*Fragen*
A – Beantworten Sie anhand des Auszugs über die Sat.1-Heiratsshow:
(i) Wie viele Kandidaten bewarben sich laut Sat.1?
(ii) Wie lange müssen die Paare nach dem Jawort zusammenleben?
(iii) Von wem wurden die Paare während der Show betreut?
B – Liefern Sie eine Fortsetzung des Auszugs über die Sat.1-Heiratsshow, die nach dessen letztem Satz einsetzt.

*Bereitgestellter Auszug*
▼

In Dänemark lief die Show bereits, zuletzt auch in den USA, wo es für den Spartensender FYI das bisher erfolgreichste Format ist. Jetzt sollen in Deutschland Singles von sogenannten "Experten" verkuppelt werden. Laut Sat.1 bewarben sich 7.000 Kandidaten, allerdings ohne zu wissen, dass sie in der Show Unbekannte heiraten müssen. Das erfuhren sie erst bei den Castings. Übrig blieben trotzdem 60 Männer und Frauen, für die die Vorstellung, irgendwen zu heiraten, offenbar verlockender ist als am Ende ohne Partner dazustehen.
In die acht Episoden schafften es vier zukünftige Paare. Zwei Monate müssen sie nach dem Jawort zusammenleben und dann entscheiden, ob sie die Ehe fortführen oder doch lieber getrennte Wege gehen. Damit die Frischvermählten nicht ins offene Ehemesser laufen, wurden sie während der Show von Anwälten betreut, alle Paare schliessen Eheverträge ab.

▲

*Inhalt des Materials*
▼

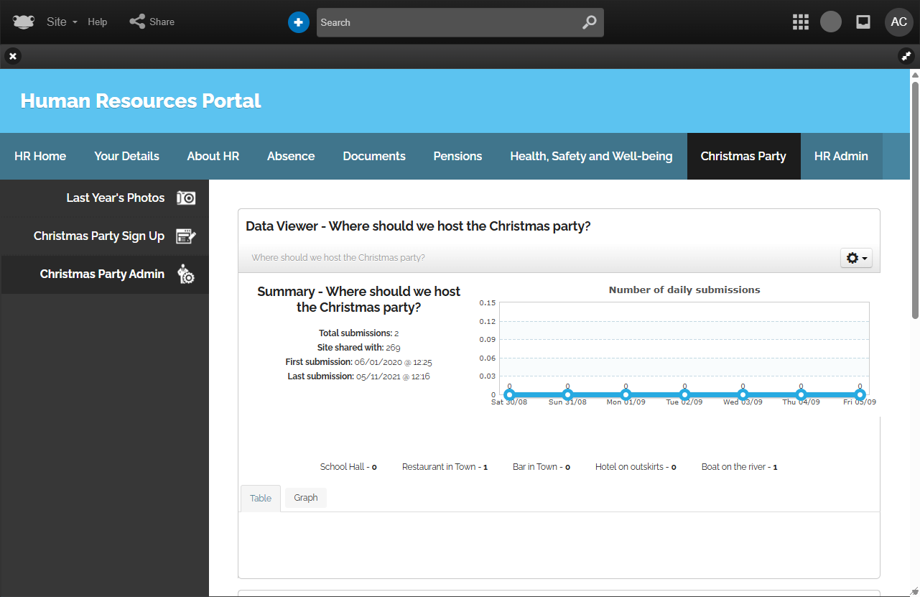The image size is (920, 597).
Task: Open Christmas Party Sign Up page
Action: pos(99,236)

▲

*Ergebnisse je Aufgabe*
A –
(i) 7.000 Kandidaten
(ii) Zwei Monate
(iii) Von Anwälten

B –
"Die Ehe ist definitiv kein Spass"
Vorab sorgte "Hochzeit auf den ersten Blick" natürlich bereits für einen Skandal bei den üblichen Verdächtigen. Die frühere Ratsvorsitzende der Evangelischen Kirche, Margot Kässmann, sagte der "Bild am Sonntag": "Die Ehe ist definitiv kein Spass für eine kurze Fernsehunterhaltung, bei der zwei Menschen sich auf Medienexperten verlassen, ohne zu wissen, ob sie sich im wahrsten Sinne des Wortes überhaupt riechen können."
Dass die Ehe kein Spass ist, verrät ein Blick auf die stetig steigenden Scheidungsraten. Ob die Kandidaten sich riechen können, das klären vier sogenannte "Experten" in dem Reality-Format. Selbst DNA-Proben werden genommen, um maximale Kompatibilität zu erreichen. Dazu kommen Kategorien wie "Treue", "Sexualität", "Dominanz", "Bindungsfähigkeit" und "Einfühlungsvermögen", wie man sie von Partnervermittlungen kennt. Die Expertenrunde ist ansonsten aber eher ein zwielichtiger Haufen.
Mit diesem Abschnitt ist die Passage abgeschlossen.